La Educación emocional persigue enseñar a enfrentarse a
situaciones presentes así como prepararse para el futuro, proporcionando
crecimiento y enriquecimiento personal y diversas estrategias a las que poder
recurrir para controlar tus propias emociones, para poder entender las de los
demás y para poder relacionarte en diversos contextos en los cuales se reflejen
relaciones sociales.
¿Por qué considero vital una educación
emocional?
Porque los niños no siempre desarrollan
de forma espontánea las cualidades emocionales y capacidades sociales que los
convertirán el día de mañana en adultos responsables, apreciados y felices.

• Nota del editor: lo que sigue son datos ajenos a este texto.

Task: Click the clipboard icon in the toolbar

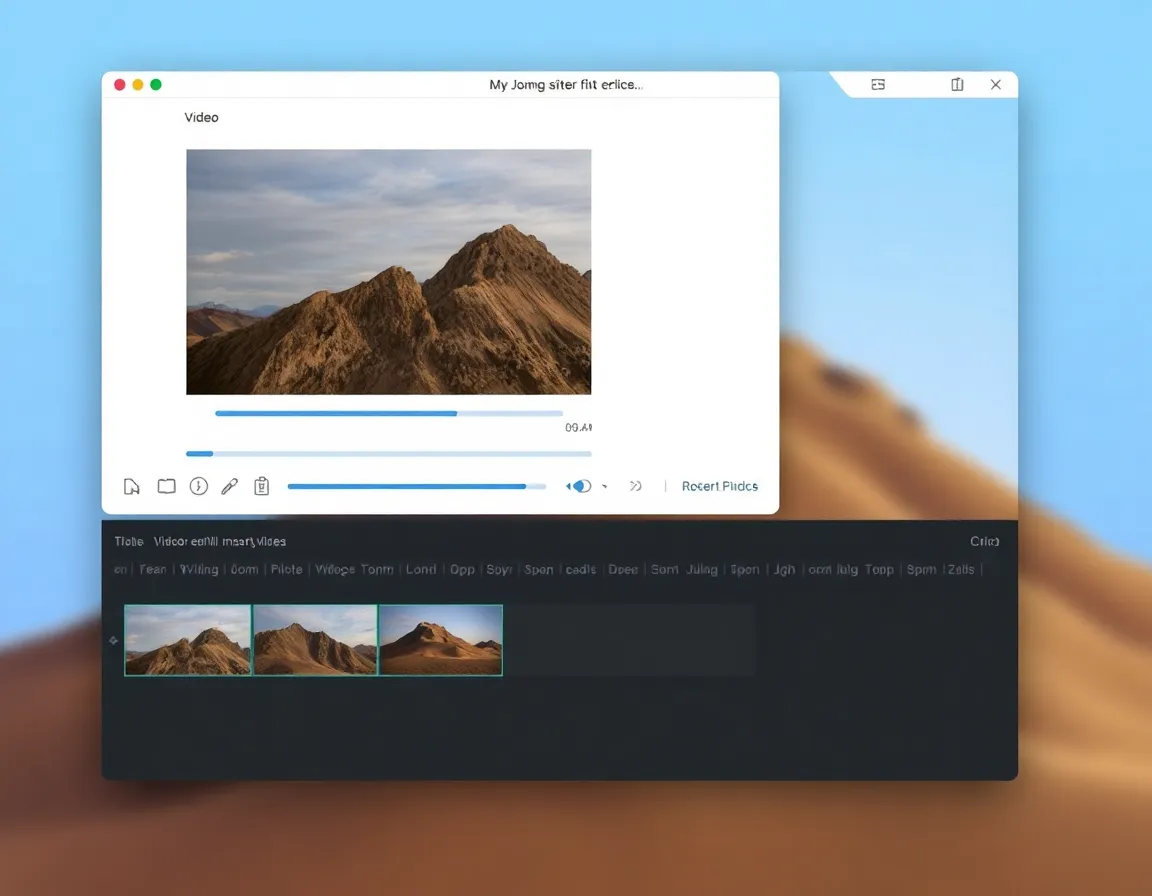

Necesitan que se les oriente y se les permita expresar aquello que están sintiendo
en todo momento, para que en el futuro puedan reconocerlo y sepan como gestionarlo.
Sin olvidar, no obstante, que la vida
familiar será la primera escuela de aprendizaje emocional para el niño.
Por nuestra parte debemos conocer y
aceptar las individualidades de los niños, para que de esta manera podamos
reconocer las debilidades y fortalezas que posee cada uno.